PROBLEM DESCRIPTION: Could you reproduce every record below exactly as written?

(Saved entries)
══════

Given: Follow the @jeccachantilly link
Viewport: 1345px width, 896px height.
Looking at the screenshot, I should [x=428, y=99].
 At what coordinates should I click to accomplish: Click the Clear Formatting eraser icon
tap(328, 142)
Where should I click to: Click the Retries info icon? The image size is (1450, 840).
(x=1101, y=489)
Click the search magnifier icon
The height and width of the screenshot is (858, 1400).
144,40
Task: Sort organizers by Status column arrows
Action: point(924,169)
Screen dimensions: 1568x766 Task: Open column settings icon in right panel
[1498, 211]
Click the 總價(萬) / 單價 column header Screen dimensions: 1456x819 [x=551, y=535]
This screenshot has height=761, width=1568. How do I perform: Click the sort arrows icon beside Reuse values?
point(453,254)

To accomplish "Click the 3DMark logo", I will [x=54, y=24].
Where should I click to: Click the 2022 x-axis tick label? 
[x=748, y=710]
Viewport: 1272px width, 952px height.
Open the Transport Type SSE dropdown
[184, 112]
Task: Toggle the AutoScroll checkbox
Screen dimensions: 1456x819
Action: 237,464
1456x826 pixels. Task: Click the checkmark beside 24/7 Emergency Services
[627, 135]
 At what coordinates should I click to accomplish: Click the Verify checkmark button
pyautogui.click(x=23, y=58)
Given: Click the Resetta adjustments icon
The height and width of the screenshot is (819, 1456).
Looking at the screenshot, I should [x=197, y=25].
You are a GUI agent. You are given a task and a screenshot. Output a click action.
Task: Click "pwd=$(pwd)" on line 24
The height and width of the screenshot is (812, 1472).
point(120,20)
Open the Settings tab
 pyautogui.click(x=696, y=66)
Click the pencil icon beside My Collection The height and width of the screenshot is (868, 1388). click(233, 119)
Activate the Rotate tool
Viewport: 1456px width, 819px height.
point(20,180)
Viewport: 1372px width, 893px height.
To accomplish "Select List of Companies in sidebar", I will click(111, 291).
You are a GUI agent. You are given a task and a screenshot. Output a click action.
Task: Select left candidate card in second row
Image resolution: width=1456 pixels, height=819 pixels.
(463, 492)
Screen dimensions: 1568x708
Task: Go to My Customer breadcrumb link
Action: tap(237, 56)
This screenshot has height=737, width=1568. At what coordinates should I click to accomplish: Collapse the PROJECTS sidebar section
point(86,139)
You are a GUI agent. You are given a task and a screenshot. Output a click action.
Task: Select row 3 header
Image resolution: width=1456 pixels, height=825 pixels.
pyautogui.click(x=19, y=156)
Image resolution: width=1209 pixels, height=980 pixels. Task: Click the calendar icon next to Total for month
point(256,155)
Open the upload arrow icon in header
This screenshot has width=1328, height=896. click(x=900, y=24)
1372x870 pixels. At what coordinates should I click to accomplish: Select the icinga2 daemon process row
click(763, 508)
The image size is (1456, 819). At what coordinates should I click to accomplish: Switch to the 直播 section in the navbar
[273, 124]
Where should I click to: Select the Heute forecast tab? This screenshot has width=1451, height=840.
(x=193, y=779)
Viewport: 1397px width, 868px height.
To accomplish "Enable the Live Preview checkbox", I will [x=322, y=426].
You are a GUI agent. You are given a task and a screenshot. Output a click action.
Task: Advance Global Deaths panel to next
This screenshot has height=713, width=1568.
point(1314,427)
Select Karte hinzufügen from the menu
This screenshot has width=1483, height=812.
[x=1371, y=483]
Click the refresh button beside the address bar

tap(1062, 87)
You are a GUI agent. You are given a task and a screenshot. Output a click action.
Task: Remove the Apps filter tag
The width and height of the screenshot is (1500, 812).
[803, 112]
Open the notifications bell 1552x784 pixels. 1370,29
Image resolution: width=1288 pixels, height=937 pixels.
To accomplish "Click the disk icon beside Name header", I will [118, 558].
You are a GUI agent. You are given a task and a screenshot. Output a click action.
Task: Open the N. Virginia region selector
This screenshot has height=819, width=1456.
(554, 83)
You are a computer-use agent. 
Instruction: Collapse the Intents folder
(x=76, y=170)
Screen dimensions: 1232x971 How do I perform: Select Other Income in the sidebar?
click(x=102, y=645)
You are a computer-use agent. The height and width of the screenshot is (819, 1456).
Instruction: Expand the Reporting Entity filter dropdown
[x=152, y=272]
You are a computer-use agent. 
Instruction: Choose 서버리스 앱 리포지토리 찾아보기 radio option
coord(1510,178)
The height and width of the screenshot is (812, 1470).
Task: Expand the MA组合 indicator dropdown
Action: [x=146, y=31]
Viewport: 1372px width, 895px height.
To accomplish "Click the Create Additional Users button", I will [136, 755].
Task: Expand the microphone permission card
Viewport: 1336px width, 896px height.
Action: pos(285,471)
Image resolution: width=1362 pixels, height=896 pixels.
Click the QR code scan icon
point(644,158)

══════

RESPONSE:
Given: Follow the @jeccachantilly link
Viewport: 1345px width, 896px height.
Looking at the screenshot, I should [x=428, y=99].
 At what coordinates should I click to accomplish: Click the Clear Formatting eraser icon
tap(328, 142)
Where should I click to: Click the Retries info icon? The image size is (1450, 840).
(x=1101, y=489)
Click the search magnifier icon
The height and width of the screenshot is (858, 1400).
144,40
Task: Sort organizers by Status column arrows
Action: point(924,169)
Screen dimensions: 1568x766 Task: Open column settings icon in right panel
[1498, 211]
Click the 總價(萬) / 單價 column header Screen dimensions: 1456x819 [x=551, y=535]
This screenshot has height=761, width=1568. How do I perform: Click the sort arrows icon beside Reuse values?
point(453,254)

To accomplish "Click the 3DMark logo", I will [x=54, y=24].
Where should I click to: Click the 2022 x-axis tick label? 
[x=748, y=710]
Viewport: 1272px width, 952px height.
Open the Transport Type SSE dropdown
[184, 112]
Task: Toggle the AutoScroll checkbox
Screen dimensions: 1456x819
Action: 237,464
1456x826 pixels. Task: Click the checkmark beside 24/7 Emergency Services
[627, 135]
 At what coordinates should I click to accomplish: Click the Verify checkmark button
pyautogui.click(x=23, y=58)
Given: Click the Resetta adjustments icon
The height and width of the screenshot is (819, 1456).
Looking at the screenshot, I should [x=197, y=25].
You are a GUI agent. You are given a task and a screenshot. Output a click action.
Task: Click "pwd=$(pwd)" on line 24
The height and width of the screenshot is (812, 1472).
point(120,20)
Open the Settings tab
 pyautogui.click(x=696, y=66)
Click the pencil icon beside My Collection The height and width of the screenshot is (868, 1388). click(233, 119)
Activate the Rotate tool
Viewport: 1456px width, 819px height.
point(20,180)
Viewport: 1372px width, 893px height.
To accomplish "Select List of Companies in sidebar", I will click(111, 291).
You are a GUI agent. You are given a task and a screenshot. Output a click action.
Task: Select left candidate card in second row
Image resolution: width=1456 pixels, height=819 pixels.
(463, 492)
Screen dimensions: 1568x708
Task: Go to My Customer breadcrumb link
Action: tap(237, 56)
This screenshot has height=737, width=1568. At what coordinates should I click to accomplish: Collapse the PROJECTS sidebar section
point(86,139)
You are a GUI agent. You are given a task and a screenshot. Output a click action.
Task: Select row 3 header
Image resolution: width=1456 pixels, height=825 pixels.
pyautogui.click(x=19, y=156)
Image resolution: width=1209 pixels, height=980 pixels. Task: Click the calendar icon next to Total for month
point(256,155)
Open the upload arrow icon in header
This screenshot has width=1328, height=896. click(x=900, y=24)
1372x870 pixels. At what coordinates should I click to accomplish: Select the icinga2 daemon process row
click(763, 508)
The image size is (1456, 819). At what coordinates should I click to accomplish: Switch to the 直播 section in the navbar
[273, 124]
Where should I click to: Select the Heute forecast tab? This screenshot has width=1451, height=840.
(x=193, y=779)
Viewport: 1397px width, 868px height.
To accomplish "Enable the Live Preview checkbox", I will [x=322, y=426].
You are a GUI agent. You are given a task and a screenshot. Output a click action.
Task: Advance Global Deaths panel to next
This screenshot has height=713, width=1568.
point(1314,427)
Select Karte hinzufügen from the menu
This screenshot has width=1483, height=812.
[x=1371, y=483]
Click the refresh button beside the address bar

tap(1062, 87)
You are a GUI agent. You are given a task and a screenshot. Output a click action.
Task: Remove the Apps filter tag
The width and height of the screenshot is (1500, 812).
[803, 112]
Open the notifications bell 1552x784 pixels. 1370,29
Image resolution: width=1288 pixels, height=937 pixels.
To accomplish "Click the disk icon beside Name header", I will [118, 558].
You are a GUI agent. You are given a task and a screenshot. Output a click action.
Task: Open the N. Virginia region selector
This screenshot has height=819, width=1456.
(554, 83)
You are a computer-use agent. 
Instruction: Collapse the Intents folder
(x=76, y=170)
Screen dimensions: 1232x971 How do I perform: Select Other Income in the sidebar?
click(x=102, y=645)
You are a computer-use agent. The height and width of the screenshot is (819, 1456).
Instruction: Expand the Reporting Entity filter dropdown
[x=152, y=272]
You are a computer-use agent. 
Instruction: Choose 서버리스 앱 리포지토리 찾아보기 radio option
coord(1510,178)
The height and width of the screenshot is (812, 1470).
Task: Expand the MA组合 indicator dropdown
Action: [x=146, y=31]
Viewport: 1372px width, 895px height.
To accomplish "Click the Create Additional Users button", I will [136, 755].
Task: Expand the microphone permission card
Viewport: 1336px width, 896px height.
Action: pos(285,471)
Image resolution: width=1362 pixels, height=896 pixels.
Click the QR code scan icon
point(644,158)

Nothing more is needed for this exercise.